Die unsicherste aller Tageszeiten
stellt ein kleines Glas Wasser neben meine dampfende Tasse. Außen am Glas sind ein paar Tropfen hinabgelaufen, seine Hand zittert jetzt leicht, nach seinem erneuten »Bitte sehr« entfernt er sich nicht gleich wieder hinter die Theke, sondern bleibt stehen und schluckt. Wahrscheinlich will er zum ersten Mal einen seiner Gäste aufreißen, wahrscheinlich ist ihm das nicht erlaubt. Ich hatte hier schon einmal Sex, mit einem anderen Gast, nicht mit einem der Kellner, kurz vor Ladenschluss, ein Blowjob unten auf der Toilette. Die Vorstellung, mit ihm hier eine kleine Nummer zu schieben, ist also gar nicht so abwegig. Und er ist echt süß, hat so eine liebe und doch durch und durch virile sexuelle Ausstrahlung, als würde er noch stärker von einer gemeinsamen Zukunft träumen als ich im Moment. Genau das will ich doch auch. Erwartungsfroh und gar nicht mehr so sicher, wie ich reagieren werde, lege ich die kleine Gabel hin, sehe zu ihm hoch und lächle ihn aufmunternd an: Trau dich, sprich!

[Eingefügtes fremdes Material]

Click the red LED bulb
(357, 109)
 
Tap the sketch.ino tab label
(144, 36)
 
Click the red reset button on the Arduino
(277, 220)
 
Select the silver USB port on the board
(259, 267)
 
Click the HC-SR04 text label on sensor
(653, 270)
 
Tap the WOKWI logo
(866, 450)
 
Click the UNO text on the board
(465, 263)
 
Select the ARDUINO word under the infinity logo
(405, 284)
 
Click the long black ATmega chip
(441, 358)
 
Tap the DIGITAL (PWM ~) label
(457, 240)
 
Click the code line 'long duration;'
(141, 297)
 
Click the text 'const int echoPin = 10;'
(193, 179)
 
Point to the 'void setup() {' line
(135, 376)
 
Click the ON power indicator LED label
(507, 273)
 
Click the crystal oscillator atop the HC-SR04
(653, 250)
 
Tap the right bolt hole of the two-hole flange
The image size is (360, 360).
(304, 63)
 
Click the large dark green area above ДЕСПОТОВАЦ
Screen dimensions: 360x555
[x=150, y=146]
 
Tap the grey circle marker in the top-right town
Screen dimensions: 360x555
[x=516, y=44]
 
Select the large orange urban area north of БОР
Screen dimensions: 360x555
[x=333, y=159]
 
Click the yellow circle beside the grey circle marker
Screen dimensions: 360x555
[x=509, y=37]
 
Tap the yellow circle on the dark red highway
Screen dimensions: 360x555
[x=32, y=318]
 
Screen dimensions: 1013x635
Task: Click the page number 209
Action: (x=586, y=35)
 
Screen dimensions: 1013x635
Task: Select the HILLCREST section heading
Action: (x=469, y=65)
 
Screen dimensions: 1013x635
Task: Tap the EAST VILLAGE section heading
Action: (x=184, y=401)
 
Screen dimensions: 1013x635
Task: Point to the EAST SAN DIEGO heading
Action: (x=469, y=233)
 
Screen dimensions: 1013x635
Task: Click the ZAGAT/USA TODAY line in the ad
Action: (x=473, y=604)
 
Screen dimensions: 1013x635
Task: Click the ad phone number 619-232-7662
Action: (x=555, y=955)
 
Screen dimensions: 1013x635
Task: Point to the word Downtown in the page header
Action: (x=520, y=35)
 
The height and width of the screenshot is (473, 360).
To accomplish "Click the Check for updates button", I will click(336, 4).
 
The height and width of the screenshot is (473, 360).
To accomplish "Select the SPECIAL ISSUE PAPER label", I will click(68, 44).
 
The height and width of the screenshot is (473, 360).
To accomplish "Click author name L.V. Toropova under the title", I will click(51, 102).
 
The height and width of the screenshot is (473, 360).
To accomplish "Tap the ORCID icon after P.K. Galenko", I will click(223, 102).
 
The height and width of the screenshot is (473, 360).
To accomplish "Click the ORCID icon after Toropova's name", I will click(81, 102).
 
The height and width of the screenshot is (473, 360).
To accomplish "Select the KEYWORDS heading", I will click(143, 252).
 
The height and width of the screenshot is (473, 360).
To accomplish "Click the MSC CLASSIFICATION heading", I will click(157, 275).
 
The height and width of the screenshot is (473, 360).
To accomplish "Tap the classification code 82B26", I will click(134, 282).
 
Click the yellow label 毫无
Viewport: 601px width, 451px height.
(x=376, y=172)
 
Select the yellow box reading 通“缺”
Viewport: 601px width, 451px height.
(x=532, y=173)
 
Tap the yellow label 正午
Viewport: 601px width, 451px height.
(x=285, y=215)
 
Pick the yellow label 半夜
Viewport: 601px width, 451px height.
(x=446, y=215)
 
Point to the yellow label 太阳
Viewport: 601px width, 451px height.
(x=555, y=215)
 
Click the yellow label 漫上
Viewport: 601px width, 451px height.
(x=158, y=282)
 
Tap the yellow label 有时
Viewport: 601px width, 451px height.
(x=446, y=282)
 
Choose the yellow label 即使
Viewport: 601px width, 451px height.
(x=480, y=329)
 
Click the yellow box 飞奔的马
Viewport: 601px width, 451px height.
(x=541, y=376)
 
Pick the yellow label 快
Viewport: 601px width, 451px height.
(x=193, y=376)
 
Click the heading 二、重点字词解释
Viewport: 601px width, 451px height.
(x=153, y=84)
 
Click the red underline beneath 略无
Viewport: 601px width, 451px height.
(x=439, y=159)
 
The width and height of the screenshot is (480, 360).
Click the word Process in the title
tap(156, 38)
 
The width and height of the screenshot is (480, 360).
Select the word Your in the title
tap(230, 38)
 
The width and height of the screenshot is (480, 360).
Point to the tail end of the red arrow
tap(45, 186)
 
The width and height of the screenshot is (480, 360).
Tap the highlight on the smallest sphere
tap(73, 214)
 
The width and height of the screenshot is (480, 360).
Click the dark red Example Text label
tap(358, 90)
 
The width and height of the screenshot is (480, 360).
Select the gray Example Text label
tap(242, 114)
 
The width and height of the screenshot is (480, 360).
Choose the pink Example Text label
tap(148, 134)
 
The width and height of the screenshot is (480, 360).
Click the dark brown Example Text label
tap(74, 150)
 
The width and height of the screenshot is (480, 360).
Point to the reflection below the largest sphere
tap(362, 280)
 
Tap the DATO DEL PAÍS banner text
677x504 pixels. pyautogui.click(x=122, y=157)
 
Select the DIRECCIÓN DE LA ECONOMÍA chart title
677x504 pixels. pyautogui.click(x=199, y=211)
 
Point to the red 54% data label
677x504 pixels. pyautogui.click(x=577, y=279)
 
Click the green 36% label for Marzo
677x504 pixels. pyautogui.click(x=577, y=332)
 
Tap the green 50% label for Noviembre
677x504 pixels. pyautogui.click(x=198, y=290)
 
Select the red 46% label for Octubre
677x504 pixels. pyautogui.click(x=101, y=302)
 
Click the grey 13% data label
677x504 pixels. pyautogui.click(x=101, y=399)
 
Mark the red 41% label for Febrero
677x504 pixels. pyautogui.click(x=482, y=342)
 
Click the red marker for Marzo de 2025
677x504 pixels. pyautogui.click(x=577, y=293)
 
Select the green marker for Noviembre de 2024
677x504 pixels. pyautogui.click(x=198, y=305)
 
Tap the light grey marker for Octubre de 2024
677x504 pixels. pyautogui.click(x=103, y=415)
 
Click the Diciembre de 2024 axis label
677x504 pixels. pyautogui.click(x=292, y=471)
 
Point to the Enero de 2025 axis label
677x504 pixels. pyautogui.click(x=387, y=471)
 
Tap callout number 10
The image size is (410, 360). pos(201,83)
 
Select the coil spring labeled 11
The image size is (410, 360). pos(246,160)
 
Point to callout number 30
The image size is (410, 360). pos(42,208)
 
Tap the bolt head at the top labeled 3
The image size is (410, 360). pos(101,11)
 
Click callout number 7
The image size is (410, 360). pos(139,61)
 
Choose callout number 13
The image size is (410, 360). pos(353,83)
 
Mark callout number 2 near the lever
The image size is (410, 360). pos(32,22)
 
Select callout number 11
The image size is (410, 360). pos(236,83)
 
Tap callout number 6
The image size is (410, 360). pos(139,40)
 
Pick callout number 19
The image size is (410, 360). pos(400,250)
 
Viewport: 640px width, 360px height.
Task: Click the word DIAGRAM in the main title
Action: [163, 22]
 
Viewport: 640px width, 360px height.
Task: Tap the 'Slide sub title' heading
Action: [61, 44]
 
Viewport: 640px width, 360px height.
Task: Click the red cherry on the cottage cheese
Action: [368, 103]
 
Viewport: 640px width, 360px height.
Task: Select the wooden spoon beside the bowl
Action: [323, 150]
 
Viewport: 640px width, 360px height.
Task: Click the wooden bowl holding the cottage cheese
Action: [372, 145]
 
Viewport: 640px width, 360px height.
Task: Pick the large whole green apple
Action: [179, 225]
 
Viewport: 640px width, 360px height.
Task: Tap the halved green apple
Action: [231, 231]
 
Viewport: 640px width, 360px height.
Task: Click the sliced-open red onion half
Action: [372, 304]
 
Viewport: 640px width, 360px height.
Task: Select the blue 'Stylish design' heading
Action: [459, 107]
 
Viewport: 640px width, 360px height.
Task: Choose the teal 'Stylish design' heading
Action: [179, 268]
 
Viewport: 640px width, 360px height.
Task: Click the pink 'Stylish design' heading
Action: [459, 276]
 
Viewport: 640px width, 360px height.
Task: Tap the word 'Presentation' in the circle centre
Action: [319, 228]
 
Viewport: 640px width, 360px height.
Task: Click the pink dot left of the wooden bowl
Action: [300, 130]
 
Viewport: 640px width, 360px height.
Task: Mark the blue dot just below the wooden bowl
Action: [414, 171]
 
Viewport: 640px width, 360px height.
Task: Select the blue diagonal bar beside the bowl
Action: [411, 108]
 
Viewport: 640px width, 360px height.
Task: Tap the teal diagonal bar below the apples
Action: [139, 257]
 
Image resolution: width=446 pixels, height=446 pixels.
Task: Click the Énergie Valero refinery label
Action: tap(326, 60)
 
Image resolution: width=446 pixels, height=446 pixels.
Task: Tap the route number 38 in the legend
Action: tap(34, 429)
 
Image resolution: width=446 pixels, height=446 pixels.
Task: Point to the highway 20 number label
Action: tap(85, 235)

»Entschuldigen Sie, wenn ich Sie belästige.« Er spricht tatsächlich, total aufgeregt, mit glänzenden Augen. »Ich habe Sie sofort erkannt und weiß, dass Sie hier früher Stammgast waren. Ich bin ein großer Fan von Ihnen, bin letztes Jahr sogar extra nach London gefahren, um Ihre große Ausstellung in der Tate zu sehen. Ich bin Kunststudent und … und … Ich bewundere Sie so sehr, wie Sie alles Abstrakte in Ihren Bildern ausschalten und gerade dadurch etwas so Hochallegorisches zustande bringen …« Unfähig, weiterzusprechen, holt er etwas aus seiner rechten Gesäßtasche hervor, ein Hochglanzblatt Papier aus irgendeinem Magazin, das er mehrfach entfaltet und zusammen mit einem Kugelschreiber ehrfürchtig vor mich auf den Tisch legt.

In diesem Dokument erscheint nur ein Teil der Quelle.